EXTRACTED MATERIAL —
§

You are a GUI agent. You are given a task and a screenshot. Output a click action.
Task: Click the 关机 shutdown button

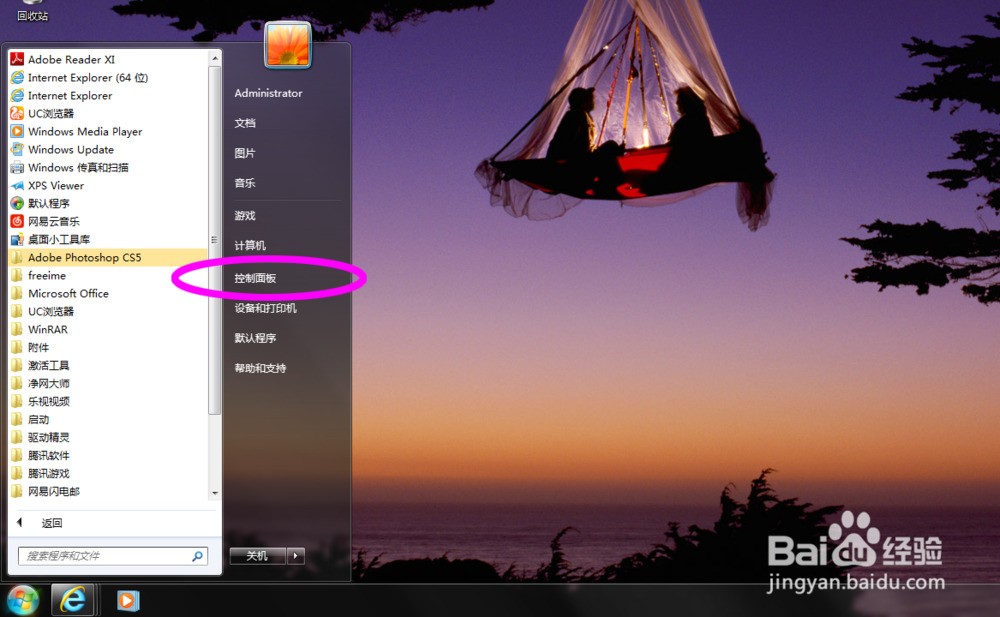257,556
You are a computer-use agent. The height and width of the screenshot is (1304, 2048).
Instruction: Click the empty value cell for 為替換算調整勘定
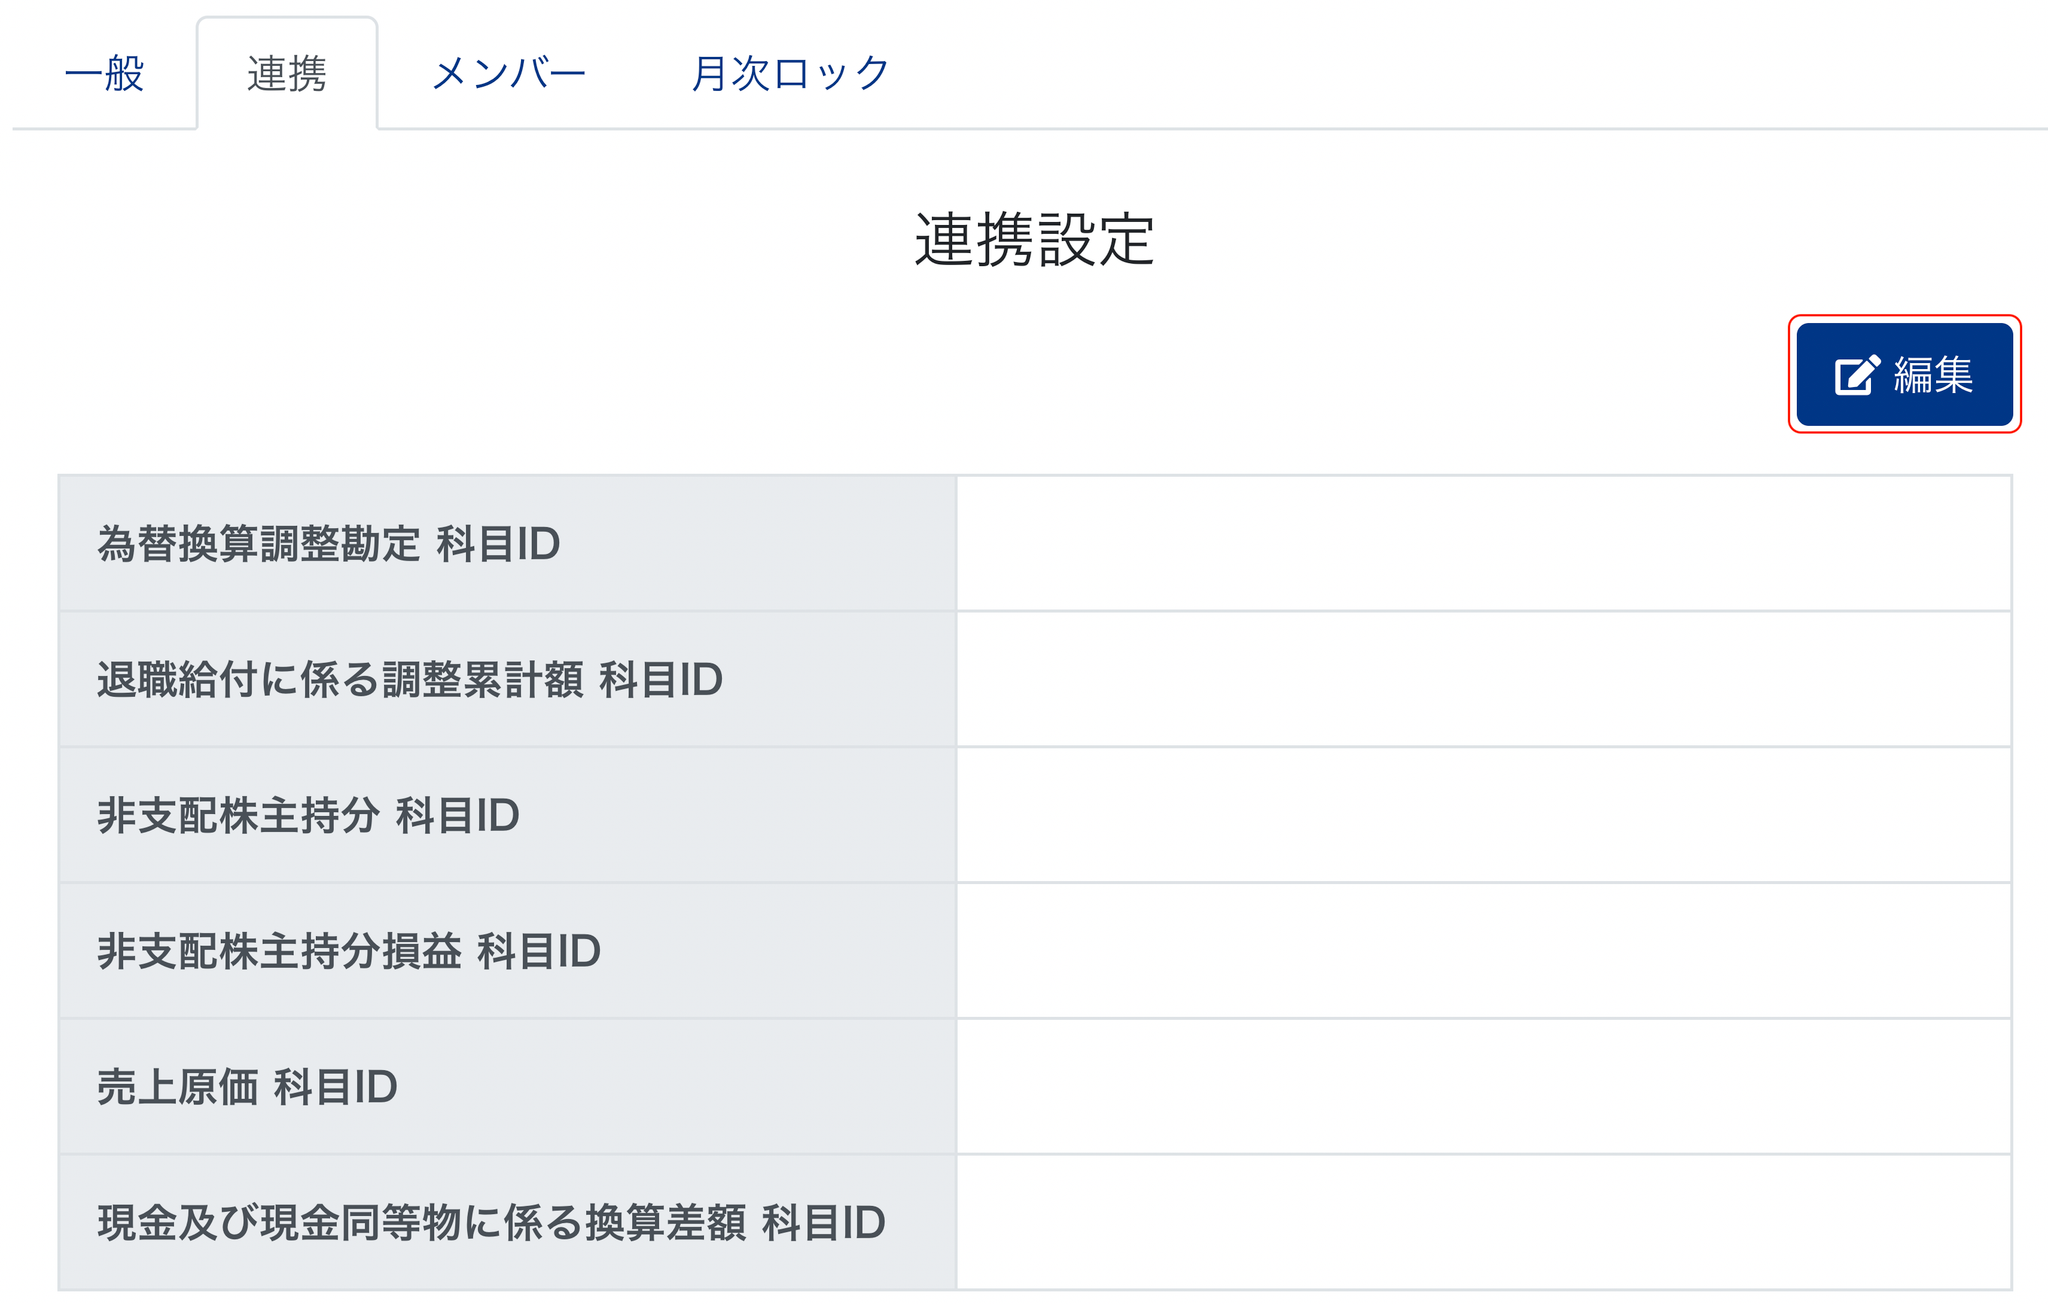[x=1483, y=544]
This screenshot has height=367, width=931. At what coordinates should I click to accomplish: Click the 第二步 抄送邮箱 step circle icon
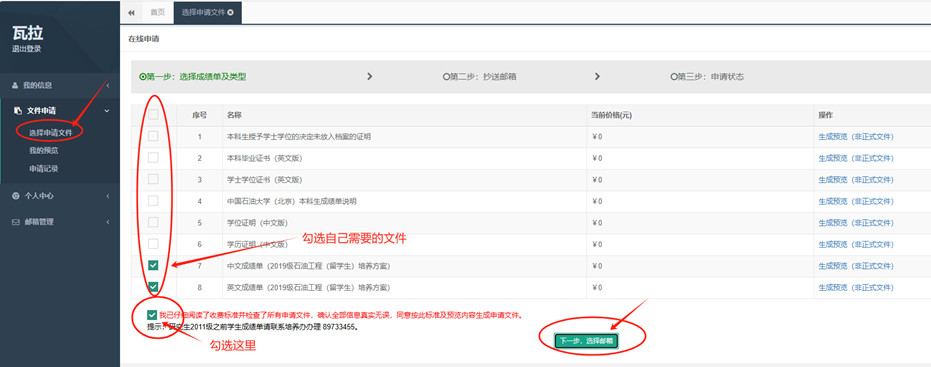pos(446,77)
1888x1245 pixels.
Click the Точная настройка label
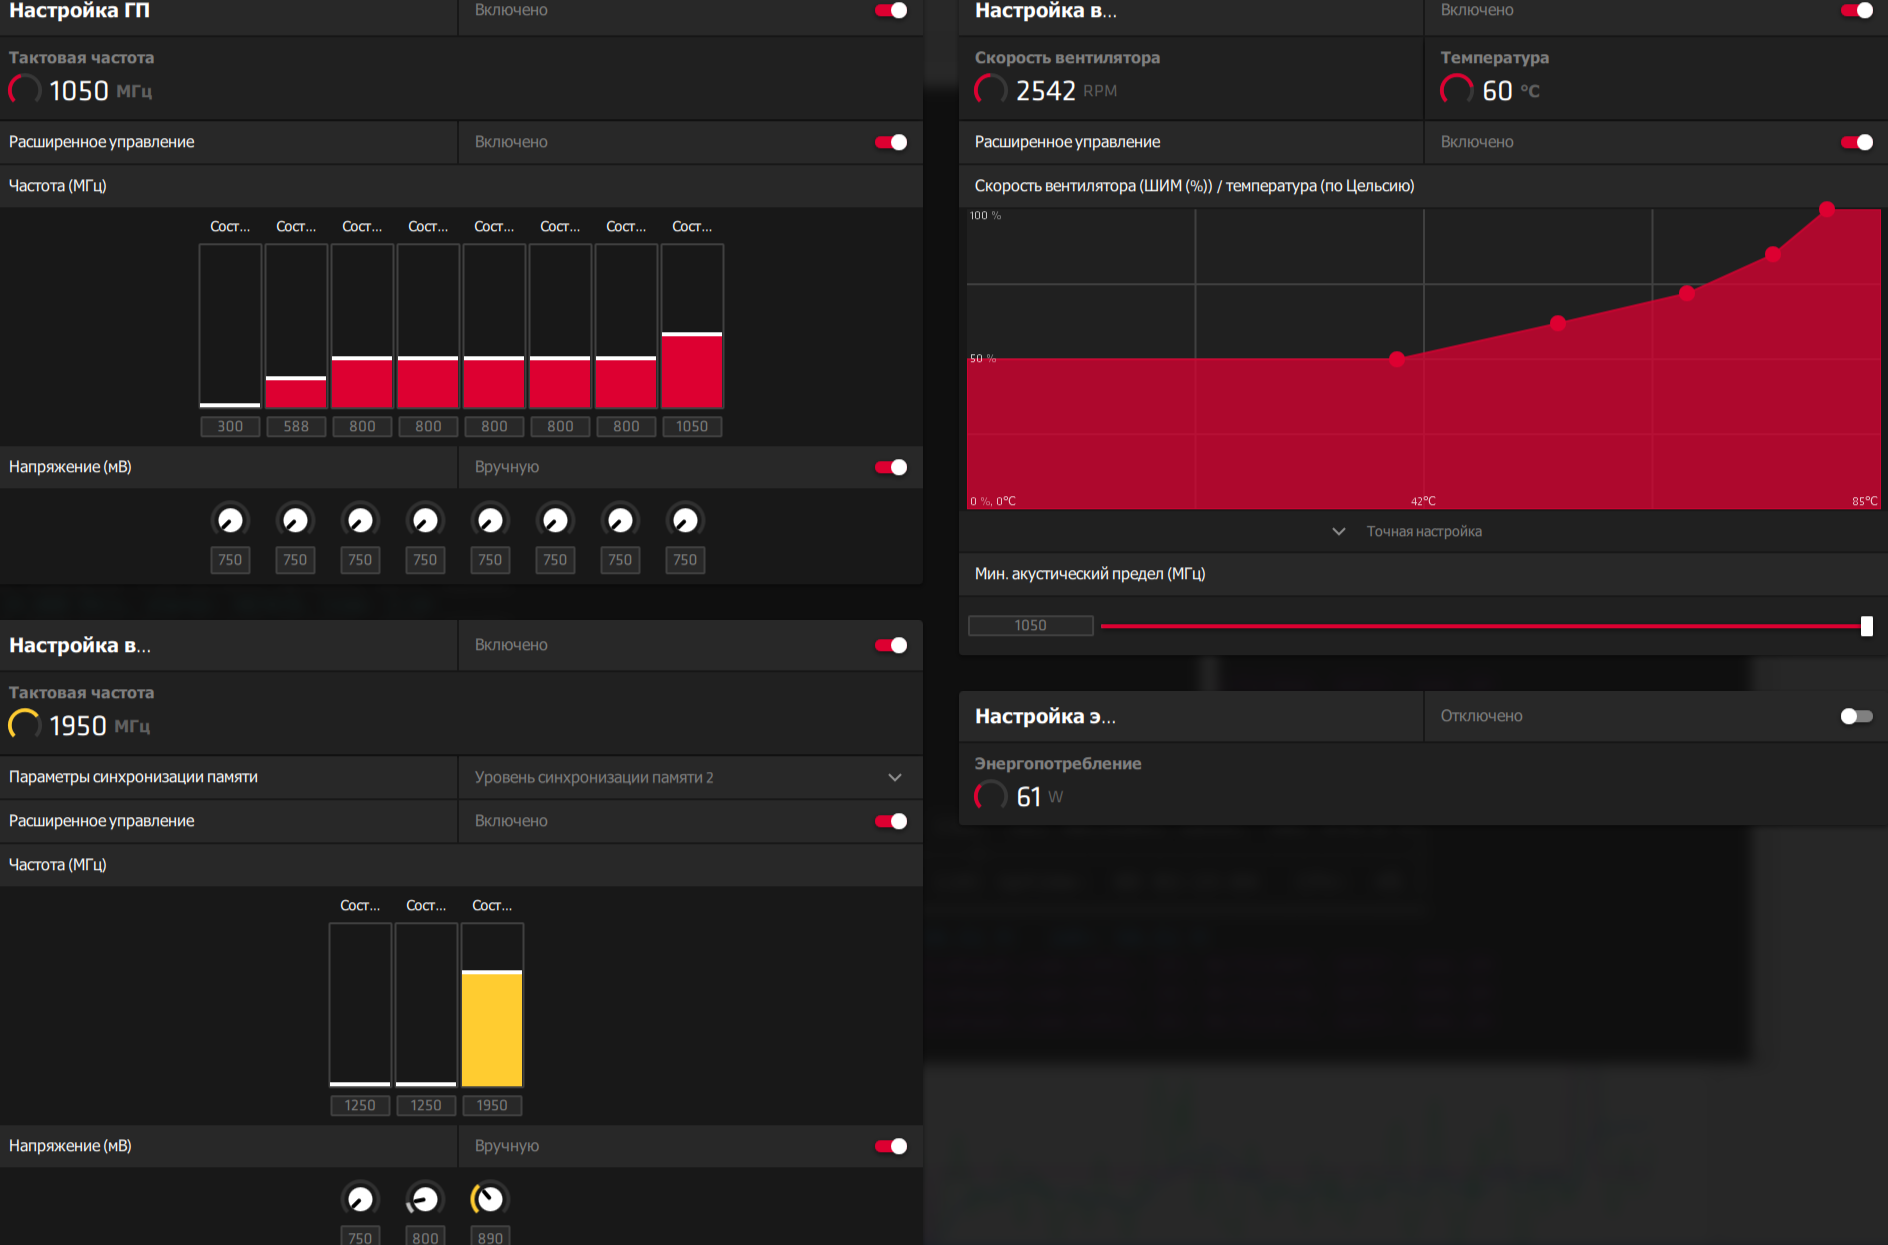click(1424, 531)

§

WHAT YOU NEED TO DO — Once the pictures are removed, output the remaining material exactly.

SOLVED EXERCISE —
You are a GUI agent. You are given a task and a screenshot. Output a click action.
Task: Click the 关机 shutdown button

257,556
You are a computer-use agent. The height and width of the screenshot is (1304, 2048).
Instruction: Click the empty value cell for 為替換算調整勘定
[x=1483, y=544]
This screenshot has height=367, width=931. At what coordinates should I click to accomplish: Click the 第二步 抄送邮箱 step circle icon
pos(446,77)
1888x1245 pixels.
Click the Точная настройка label
click(1424, 531)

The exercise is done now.